Start of Block

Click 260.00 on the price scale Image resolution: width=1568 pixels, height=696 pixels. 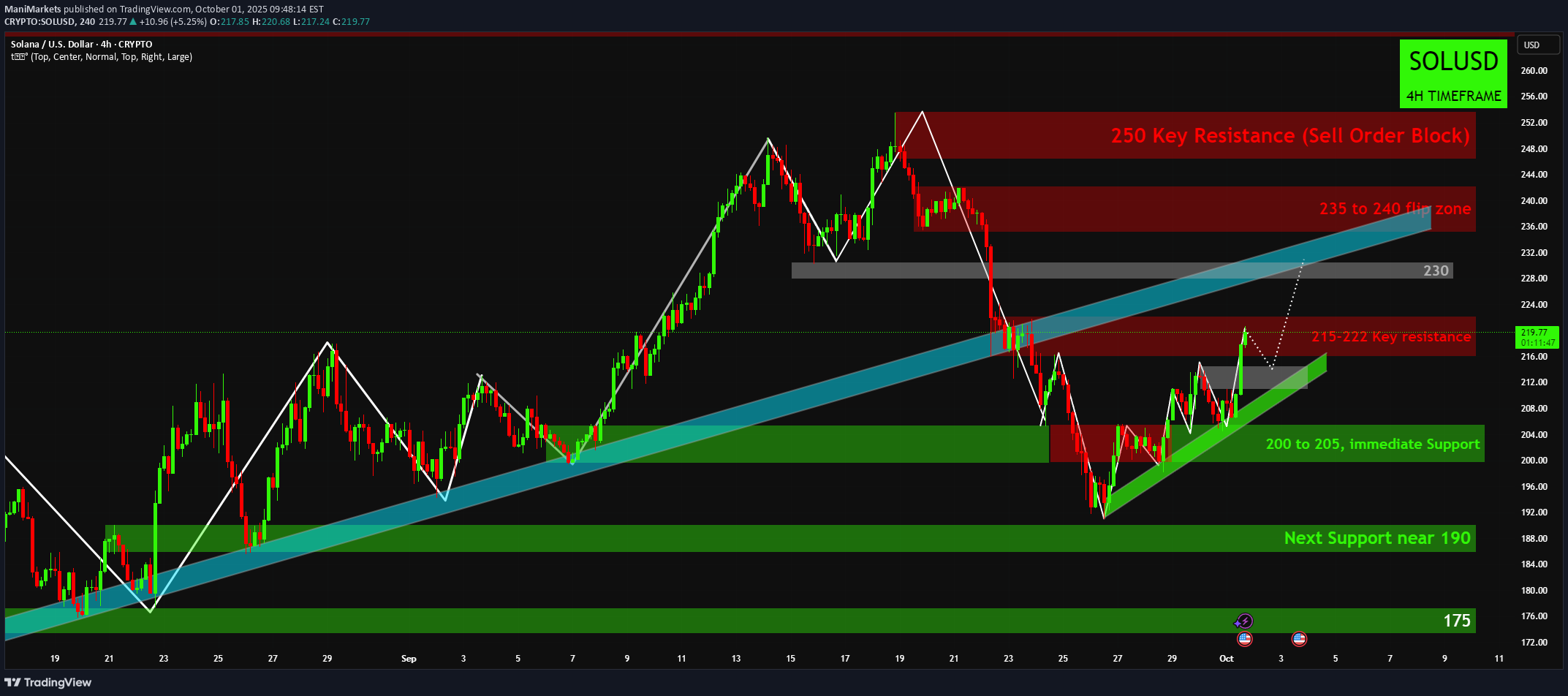pos(1534,71)
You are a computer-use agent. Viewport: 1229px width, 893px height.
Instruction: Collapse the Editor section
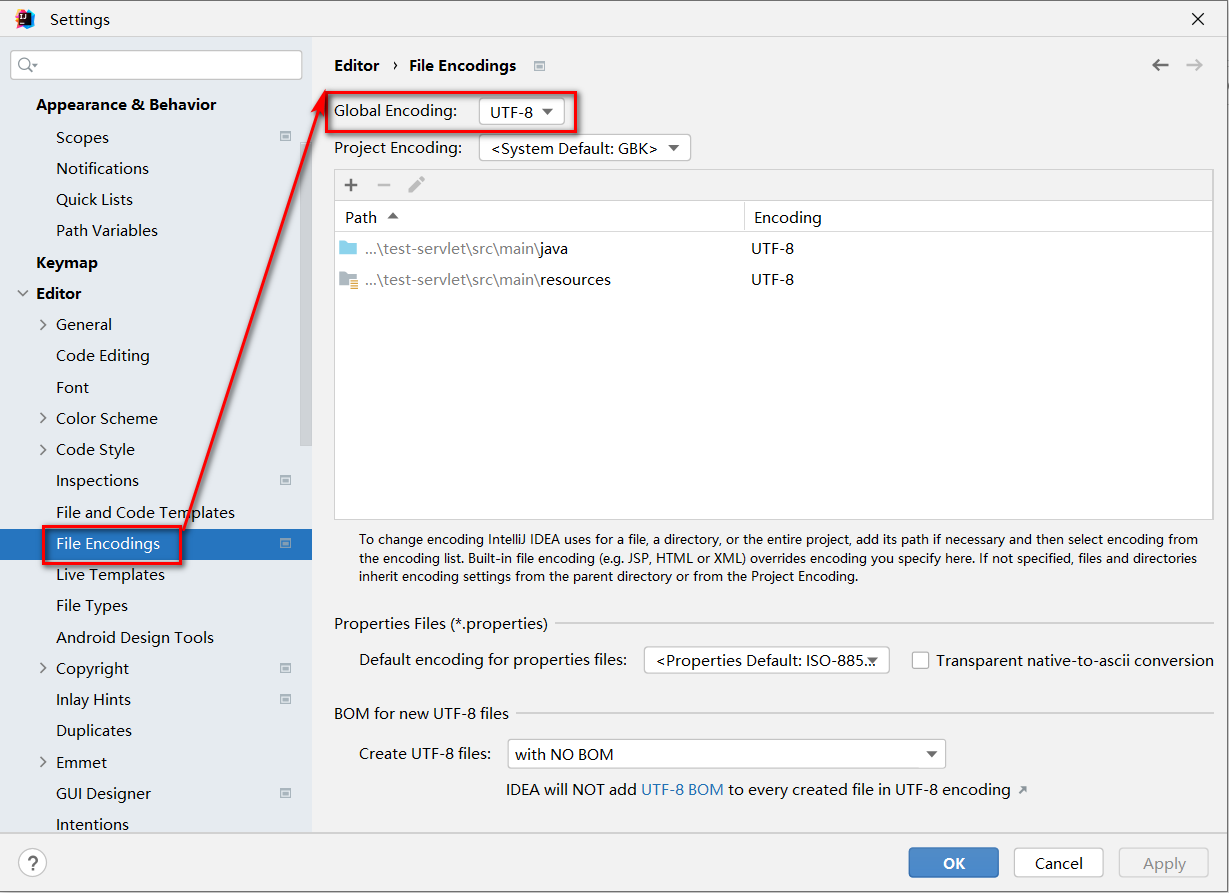pos(23,294)
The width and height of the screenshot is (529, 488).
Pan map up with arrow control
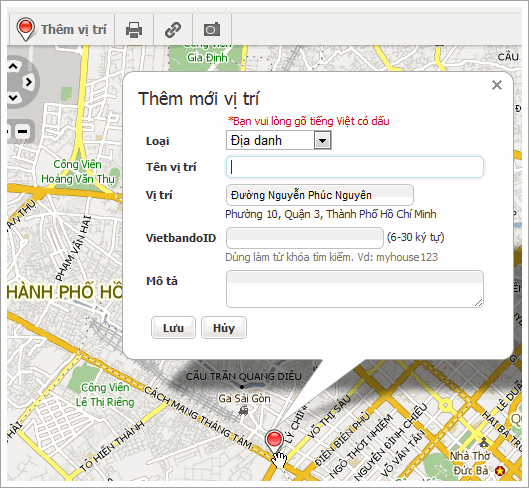tap(13, 66)
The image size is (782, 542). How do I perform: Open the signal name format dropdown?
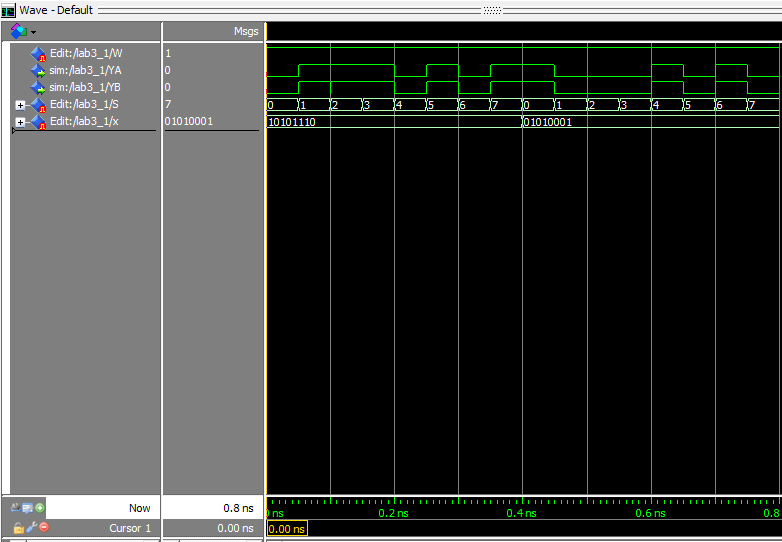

End of Block

**Exercise:**
With pictures excluded, restate word for word the lines from the one that contains "The width and" through the end of the material, inclusive, and nothing more.

**Answer to this problem:**
The width and height of the screenshot is (529, 488).
Pan map up with arrow control
tap(13, 66)
The image size is (782, 542). How do I perform: Open the signal name format dropdown?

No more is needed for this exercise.